2.3 Sorting Algorithms

Sorting is a fundamental operation in computer science that arranges elements in a specific order (ascending or descending). Understanding different sorting algorithms, their trade-offs, and when to use each is essential for technical interviews.

2.3.1 Core Concepts

Stability: A sorting algorithm is stable if elements with equal keys maintain their relative order after sorting. This matters when sorting by multiple criteria.

In-place: An algorithm is in-place if it uses only O(1) extra space (excluding the input array).

Comparison-based: Most common sorting algorithms compare elements pairwise. The theoretical lower bound for comparison-based sorting is \(O(n \log n)\).

2.3.2 Bubble Sort

Bubble Sort is the simplest sorting algorithm that repeatedly steps through the list, compares adjacent elements, and swaps them if they are in the wrong order. The pass through the list is repeated until the list is sorted.

Key Characteristics: - Compares and swaps adjacent elements - Largest elements “bubble up” to their correct position - Easy to understand and implement - Rarely used in practice due to poor performance

Algorithm: 1. Compare each pair of adjacent elements 2. Swap if they are in the wrong order 3. Repeat until no swaps are needed

Implementation:

public void bubbleSort(int[] arr) {
    int n = arr.length;
    for (int i = 0; i < n - 1; i++) {
        boolean swapped = false;
        for (int j = 0; j < n - 1 - i; j++) {
            if (arr[j] > arr[j + 1]) {
                // Swap adjacent elements
                int temp = arr[j];
                arr[j] = arr[j + 1];
                arr[j + 1] = temp;
                swapped = true;
            }
        }
        // Optimization: if no swaps, array is sorted
        if (!swapped) break;
    }
}

Complexity Analysis: - Time: \(O(n^2)\) worst/average case, \(O(n)\) best case (already sorted with optimization) - Space: \(O(1)\) - in-place - Stable: Yes

When to Use: Almost never in practice. Useful for educational purposes or when simplicity is more important than performance on very small arrays.

2.3.3 Insertion Sort

Insertion Sort builds the final sorted array one element at a time by repeatedly picking the next element and inserting it into its correct position among the previously sorted elements.
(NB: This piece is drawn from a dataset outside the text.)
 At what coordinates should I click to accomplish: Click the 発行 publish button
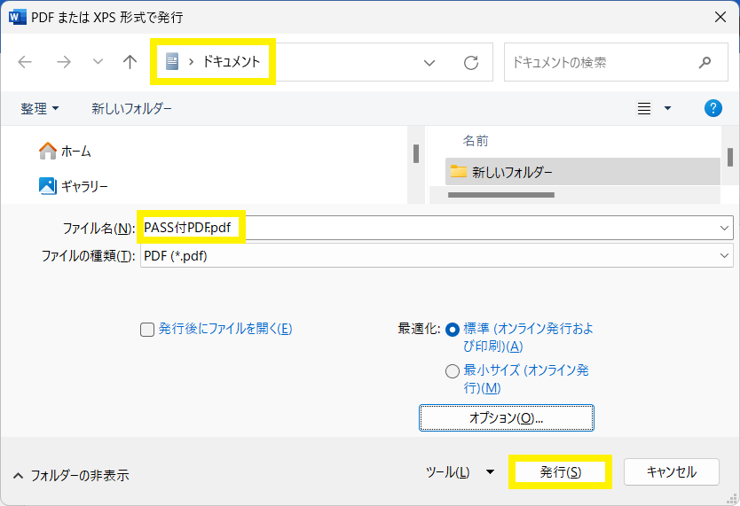[x=560, y=472]
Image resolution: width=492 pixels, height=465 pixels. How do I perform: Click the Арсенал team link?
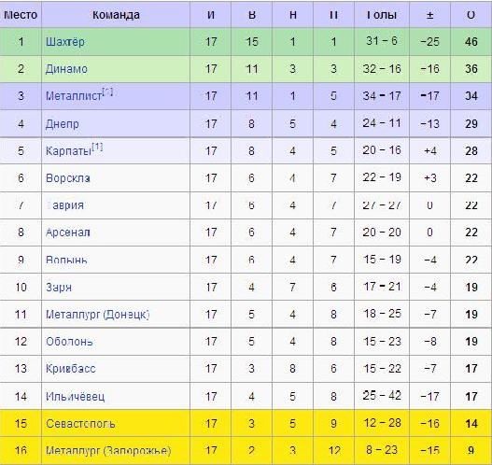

Key Characteristics: - Builds sorted portion from left to right - Efficient for small arrays and nearly sorted data - Online algorithm (can sort as data arrives) - Used as the base case in hybrid sorting algorithms

Algorithm: 1. Start with the second element (first element is trivially sorted) 2. Compare with elements in the sorted portion (moving right to left) 3. Shift larger elements right to make room 4. Insert the current element in its correct position 5. Repeat for all remaining elements

Implementation:

public void insertionSort(int[] arr) {
    int n = arr.length;
    for (int i = 1; i < n; i++) {
        int key = arr[i];
        int j = i - 1;

        // Shift elements greater than key to the right
        while (j >= 0 && arr[j] > key) {
            arr[j + 1] = arr[j];
            j--;
        }

        // Insert key at correct position
        arr[j + 1] = key;
    }
}

Complexity Analysis: - Time: \(O(n^2)\) worst/average case, \(O(n)\) best case (already sorted) - Space: \(O(1)\) - in-place - Stable: Yes

When to Use: - Small arrays (n < 10-20) - Nearly sorted data - As the base case in hybrid algorithms (e.g., Timsort uses insertion sort for small subarrays) - When you need an online algorithm

2.3.4 Merge Sort

Merge Sort is a divide-and-conquer algorithm that divides the array into halves, recursively sorts each half, and then merges the sorted halves back together.

Key Characteristics: - Divide and conquer approach - Guaranteed \(O(n \log n)\) performance - Stable sorting algorithm - Requires \(O(n)\) extra space - Well-suited for linked lists (can be done in-place)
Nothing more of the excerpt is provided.